(What is required):
Report all lines of the records that contain "plus".

(Input):
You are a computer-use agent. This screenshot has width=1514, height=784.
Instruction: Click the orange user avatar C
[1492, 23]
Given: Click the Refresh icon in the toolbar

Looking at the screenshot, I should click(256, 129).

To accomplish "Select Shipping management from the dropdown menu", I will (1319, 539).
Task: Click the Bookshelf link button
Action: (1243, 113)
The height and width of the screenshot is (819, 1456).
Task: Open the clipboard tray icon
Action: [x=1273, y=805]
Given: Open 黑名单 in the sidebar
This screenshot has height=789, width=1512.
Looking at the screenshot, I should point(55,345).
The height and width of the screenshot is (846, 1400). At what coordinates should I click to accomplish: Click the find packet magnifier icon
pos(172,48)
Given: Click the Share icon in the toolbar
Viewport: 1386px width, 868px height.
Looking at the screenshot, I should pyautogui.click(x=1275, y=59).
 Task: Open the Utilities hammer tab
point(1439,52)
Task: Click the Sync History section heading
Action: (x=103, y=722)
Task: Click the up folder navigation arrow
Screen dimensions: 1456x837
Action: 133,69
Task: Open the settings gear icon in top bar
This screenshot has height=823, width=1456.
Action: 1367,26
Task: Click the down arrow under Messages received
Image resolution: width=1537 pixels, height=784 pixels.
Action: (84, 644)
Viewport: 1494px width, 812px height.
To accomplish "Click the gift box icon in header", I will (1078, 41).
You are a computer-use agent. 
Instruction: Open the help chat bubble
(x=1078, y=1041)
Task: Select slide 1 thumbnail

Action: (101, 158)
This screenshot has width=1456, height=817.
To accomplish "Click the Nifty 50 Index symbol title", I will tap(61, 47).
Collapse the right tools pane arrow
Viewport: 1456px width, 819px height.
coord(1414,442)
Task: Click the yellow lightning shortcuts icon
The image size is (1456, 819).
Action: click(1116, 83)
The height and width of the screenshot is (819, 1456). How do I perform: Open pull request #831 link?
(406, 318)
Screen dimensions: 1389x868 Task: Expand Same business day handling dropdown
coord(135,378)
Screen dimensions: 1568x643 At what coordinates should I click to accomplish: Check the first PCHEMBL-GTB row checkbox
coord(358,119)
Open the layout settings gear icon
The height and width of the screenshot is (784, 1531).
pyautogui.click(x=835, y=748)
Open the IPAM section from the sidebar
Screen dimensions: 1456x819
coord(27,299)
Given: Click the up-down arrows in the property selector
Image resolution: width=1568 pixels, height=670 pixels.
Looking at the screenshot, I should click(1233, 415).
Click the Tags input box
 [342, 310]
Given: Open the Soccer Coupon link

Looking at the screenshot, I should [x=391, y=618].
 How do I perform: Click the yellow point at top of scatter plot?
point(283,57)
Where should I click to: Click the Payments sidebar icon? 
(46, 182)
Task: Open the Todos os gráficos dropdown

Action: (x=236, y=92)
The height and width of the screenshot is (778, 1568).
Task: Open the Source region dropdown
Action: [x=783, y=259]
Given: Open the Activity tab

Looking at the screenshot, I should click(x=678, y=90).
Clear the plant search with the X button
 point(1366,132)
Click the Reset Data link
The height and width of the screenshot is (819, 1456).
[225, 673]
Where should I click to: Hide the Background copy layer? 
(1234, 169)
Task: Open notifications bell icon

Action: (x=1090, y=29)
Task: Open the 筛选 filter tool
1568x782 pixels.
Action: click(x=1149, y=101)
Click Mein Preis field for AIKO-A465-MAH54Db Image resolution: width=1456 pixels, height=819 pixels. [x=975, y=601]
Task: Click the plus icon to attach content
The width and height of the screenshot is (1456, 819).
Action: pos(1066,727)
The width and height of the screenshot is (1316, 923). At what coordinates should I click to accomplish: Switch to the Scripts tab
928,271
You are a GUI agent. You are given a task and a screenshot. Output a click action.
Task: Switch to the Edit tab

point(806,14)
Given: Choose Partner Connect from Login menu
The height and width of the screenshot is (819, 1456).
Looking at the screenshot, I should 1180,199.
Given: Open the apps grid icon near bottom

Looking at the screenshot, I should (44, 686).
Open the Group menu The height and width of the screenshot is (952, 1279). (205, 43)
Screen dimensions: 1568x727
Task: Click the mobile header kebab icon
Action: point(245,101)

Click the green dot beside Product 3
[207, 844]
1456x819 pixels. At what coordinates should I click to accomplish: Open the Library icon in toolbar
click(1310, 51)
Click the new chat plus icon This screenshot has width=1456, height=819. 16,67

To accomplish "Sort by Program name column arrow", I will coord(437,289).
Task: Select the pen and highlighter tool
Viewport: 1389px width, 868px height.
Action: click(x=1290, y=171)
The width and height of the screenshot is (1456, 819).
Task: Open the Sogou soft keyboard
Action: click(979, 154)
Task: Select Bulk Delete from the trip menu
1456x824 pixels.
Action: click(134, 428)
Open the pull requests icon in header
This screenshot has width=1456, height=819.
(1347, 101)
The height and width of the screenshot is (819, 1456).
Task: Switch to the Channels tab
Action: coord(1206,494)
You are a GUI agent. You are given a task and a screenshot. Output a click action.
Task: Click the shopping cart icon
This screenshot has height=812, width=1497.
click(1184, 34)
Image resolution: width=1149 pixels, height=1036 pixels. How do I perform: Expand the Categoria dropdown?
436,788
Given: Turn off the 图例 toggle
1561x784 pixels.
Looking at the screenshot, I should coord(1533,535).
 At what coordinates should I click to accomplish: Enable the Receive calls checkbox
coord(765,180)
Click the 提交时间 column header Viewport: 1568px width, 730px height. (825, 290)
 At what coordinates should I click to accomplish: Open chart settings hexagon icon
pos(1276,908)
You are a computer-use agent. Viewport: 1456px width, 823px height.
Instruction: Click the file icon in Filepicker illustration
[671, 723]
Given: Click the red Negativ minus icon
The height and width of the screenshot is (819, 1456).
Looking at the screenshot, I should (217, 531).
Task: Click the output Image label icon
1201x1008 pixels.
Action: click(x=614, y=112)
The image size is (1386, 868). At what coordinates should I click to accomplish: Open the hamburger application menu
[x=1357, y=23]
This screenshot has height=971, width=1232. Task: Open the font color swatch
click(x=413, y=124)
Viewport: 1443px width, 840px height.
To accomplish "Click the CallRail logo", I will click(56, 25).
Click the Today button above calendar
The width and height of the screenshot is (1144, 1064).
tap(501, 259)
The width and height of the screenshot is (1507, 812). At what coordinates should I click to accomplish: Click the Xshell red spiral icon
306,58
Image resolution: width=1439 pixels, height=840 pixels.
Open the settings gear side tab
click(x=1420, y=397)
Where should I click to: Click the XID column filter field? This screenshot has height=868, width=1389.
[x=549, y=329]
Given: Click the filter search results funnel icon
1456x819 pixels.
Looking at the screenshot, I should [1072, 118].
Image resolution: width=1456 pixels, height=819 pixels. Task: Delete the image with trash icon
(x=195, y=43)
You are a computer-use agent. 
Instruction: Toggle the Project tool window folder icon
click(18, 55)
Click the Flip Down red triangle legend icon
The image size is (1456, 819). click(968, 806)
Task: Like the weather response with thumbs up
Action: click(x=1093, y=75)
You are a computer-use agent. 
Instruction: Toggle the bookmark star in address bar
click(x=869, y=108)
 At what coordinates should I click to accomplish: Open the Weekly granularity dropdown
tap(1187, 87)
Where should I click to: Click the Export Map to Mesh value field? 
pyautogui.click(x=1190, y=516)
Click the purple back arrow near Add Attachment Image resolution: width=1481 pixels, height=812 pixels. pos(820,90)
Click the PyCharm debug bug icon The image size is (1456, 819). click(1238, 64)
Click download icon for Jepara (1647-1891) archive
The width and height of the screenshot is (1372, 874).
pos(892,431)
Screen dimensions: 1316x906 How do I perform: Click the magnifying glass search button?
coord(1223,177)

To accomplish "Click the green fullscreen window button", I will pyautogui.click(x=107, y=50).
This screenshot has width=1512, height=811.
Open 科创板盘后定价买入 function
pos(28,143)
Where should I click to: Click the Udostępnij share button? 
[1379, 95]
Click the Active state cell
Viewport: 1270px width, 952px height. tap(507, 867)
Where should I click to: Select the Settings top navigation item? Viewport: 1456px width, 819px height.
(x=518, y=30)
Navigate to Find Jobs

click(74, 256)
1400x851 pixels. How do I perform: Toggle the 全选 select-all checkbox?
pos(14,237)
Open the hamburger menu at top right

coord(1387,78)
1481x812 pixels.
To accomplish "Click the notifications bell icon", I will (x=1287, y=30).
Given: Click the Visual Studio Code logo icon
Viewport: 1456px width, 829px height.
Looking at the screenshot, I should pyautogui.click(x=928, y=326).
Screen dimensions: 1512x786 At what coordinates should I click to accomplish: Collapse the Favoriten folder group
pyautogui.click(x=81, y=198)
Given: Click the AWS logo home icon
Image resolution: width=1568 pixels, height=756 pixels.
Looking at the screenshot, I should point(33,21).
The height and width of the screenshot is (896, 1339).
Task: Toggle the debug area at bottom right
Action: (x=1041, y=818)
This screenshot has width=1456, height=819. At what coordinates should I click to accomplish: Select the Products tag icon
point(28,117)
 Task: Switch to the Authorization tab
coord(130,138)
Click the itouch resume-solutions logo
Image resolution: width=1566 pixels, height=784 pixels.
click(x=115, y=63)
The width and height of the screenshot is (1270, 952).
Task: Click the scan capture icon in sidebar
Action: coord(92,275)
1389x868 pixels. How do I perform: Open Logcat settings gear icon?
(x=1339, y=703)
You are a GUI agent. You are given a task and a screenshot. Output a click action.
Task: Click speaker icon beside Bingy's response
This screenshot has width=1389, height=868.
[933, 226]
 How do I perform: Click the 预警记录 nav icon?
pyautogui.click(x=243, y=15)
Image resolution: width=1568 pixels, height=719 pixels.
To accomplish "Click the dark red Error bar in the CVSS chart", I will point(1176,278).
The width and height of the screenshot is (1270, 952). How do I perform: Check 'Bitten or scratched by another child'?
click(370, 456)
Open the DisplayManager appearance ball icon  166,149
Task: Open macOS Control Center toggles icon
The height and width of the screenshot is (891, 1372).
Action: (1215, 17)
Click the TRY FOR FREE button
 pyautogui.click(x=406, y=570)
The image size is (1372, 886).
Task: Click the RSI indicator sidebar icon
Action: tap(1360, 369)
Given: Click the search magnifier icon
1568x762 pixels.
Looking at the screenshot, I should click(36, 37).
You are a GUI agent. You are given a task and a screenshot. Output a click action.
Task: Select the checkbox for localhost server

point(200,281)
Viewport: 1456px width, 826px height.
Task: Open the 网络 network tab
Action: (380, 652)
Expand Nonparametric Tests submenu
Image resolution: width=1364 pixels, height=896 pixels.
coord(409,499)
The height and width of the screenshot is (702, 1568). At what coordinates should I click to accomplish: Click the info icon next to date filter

(Your response):
Task: Click the plus icon to attach content
Click the new chat plus icon This screenshot has width=1456, height=819. 16,67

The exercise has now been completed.